Out-Law News | 10 Feb 2014 | 3:10 pm | 3 min. read
Corporate tax expert Heather Self of Pinsent Masons said that HMRC received more transfer pricing yield from its local compliance teams last year than from the Large Business Service (LBS), which deals with the UK's 770 largest businesses. In total, HMRC collected £253 million of extra tax from businesses handled through local compliance teams in 2012/13 - a 68% increase on the £151m it collected in 2011/12 and more than 10 times the £25m collected in 2007/08, according to the figures.
"These numbers should be a warning to mid-tier businesses that their transfer pricing arrangements are now firmly on HMRC's radar," Self said. "Any company of significant size with overseas operations should be aware that HMRC is now actively pursuing businesses below the top tier to reel in additional tax."
"While it has taken a number of years, HMRC is now broadly satisfied that the largest businesses are conforming to transfer pricing relations. The mid-tier are next in line to be investigated, and should make compliance a priority immediately. They should also undertake a 'health check' to make sure they have the formal evidence needed to back up their position," she said.
The transfer pricing regime exists to ensure that transactions made between connected parties are taxed in the same way that they would have been had the connection not existed. The rules permit HMRC to adjust the amount of income earned for tax purposes or expense incurred on transactions between companies in the same corporate group where it appears that the transaction did not take place at 'arm's length', with the same terms as those that would apply if the transaction involved an unrelated company.
Rules on transfer pricing are set at an international level by the Organisation for Economic Co-operation and Development (OECD). The rules allow tax relief on loans between companies in the same group, providing that the company can show that the loan was made available on commercial terms. However, multinational companies including Amazon, Starbucks and Google have all recently been accused of deliberately transferring profits from the UK to lower tax jurisdictions to reduce their UK tax liability.

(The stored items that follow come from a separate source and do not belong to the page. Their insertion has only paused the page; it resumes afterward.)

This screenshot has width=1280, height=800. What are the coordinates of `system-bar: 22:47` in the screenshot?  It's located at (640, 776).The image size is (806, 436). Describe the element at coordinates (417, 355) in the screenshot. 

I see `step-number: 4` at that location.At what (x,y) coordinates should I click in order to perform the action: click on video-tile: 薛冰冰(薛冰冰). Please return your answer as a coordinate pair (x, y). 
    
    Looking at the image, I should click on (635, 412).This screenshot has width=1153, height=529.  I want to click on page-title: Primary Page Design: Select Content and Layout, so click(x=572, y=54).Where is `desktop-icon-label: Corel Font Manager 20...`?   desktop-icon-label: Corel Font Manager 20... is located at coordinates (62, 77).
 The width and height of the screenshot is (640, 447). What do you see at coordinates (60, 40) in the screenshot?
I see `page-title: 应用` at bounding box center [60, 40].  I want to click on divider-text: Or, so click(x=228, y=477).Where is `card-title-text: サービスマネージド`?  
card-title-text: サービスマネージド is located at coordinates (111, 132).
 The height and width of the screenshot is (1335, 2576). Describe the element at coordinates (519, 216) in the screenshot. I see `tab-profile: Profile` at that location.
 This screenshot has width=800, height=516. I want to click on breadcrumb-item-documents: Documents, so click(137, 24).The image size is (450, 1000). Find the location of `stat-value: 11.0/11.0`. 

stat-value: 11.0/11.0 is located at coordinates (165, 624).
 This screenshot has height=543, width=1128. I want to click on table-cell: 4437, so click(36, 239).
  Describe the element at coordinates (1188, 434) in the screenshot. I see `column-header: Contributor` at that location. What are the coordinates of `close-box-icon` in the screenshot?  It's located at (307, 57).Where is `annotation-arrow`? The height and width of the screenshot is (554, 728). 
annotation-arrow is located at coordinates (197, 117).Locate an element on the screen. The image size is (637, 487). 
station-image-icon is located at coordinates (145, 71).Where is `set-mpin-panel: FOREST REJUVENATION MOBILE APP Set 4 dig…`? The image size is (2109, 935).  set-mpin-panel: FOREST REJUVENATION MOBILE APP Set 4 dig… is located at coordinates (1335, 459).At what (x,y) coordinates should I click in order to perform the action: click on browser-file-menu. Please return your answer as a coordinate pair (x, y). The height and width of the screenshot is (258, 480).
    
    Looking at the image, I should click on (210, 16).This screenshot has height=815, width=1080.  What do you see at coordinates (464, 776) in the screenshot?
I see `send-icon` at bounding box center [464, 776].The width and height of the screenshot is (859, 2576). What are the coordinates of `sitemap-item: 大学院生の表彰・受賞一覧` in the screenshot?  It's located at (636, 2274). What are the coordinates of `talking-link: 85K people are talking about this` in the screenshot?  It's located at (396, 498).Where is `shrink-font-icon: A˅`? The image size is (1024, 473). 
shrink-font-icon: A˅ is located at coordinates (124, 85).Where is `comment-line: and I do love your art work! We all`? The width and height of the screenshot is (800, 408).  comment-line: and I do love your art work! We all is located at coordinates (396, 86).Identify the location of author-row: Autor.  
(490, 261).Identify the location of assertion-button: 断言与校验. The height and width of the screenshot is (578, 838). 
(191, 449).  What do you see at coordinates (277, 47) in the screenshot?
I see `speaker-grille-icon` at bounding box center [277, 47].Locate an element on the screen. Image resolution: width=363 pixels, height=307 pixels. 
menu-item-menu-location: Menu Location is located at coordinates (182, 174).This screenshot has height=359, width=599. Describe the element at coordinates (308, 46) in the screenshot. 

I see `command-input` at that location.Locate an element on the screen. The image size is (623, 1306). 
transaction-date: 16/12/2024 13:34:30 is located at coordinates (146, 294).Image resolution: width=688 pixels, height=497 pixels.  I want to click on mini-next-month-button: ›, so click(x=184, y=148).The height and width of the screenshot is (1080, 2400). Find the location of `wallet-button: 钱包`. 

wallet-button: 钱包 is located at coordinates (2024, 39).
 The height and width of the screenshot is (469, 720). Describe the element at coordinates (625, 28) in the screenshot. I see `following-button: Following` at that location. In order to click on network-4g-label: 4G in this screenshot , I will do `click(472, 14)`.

In July 2013, the OECD presented its recommendations for new global standards to tackle base erosion and profit shifting (BEPS) by multinational companies to the G20. The OECD's work comes as part of an international drive to crack down on transfer pricing arrangements that could be seen as abusive. Tax expert Heather Self said that the authorities in many developing countries, for example, were becoming "much more aggressive in pursuing businesses for additional tax", and that this trend showed "no signs of slowing down".
Businesses with significant overseas operations that pay tax in the UK often choose to apply to HMRC in advance of implementing new transfer pricing arrangements, in order to ensure that the complex transactions involved will not later attract additional tax bills. However, Self said that the average time taken by HMRC to approve these transactions was increasing, creating "huge uncertainty" for businesses forced to put their transfer pricing arrangements into action before approval from the authorities.
"Despite having had several years to apply the correct resources to the problem, HMRC is still falling a long way short of the performance level the biggest businesses need it to reach," she said. "The timescales it is currently working to don't reflect commercial reality, as was the case when the problem was originally identified almost eight years ago. A target of 18 months to resolve a transfer pricing issue is already generous to HMRC: for HMRC to miss even that target by such a distance is disappointing."
"A lot of big businesses are questioning the management of transfer pricing cases within HMRC. While they are undoubtedly complex and challenging cases to settle, reaching a resolution within a reasonable commercial timeframe should be one of HMRC's prime concerns. HMRC, like all Government departments, is under continuing pressure to reduce costs, but has been given additional resources to deal with avoidance and transfer pricing issues. It needs to deploy those resources effectively," she said.
HMRC took an average of 26 months to pre-approve transfer pricing arrangements during the 2012/13 tax year; 54% longer than the 16.9 month average wait a year earlier, according to Pinsent Masons.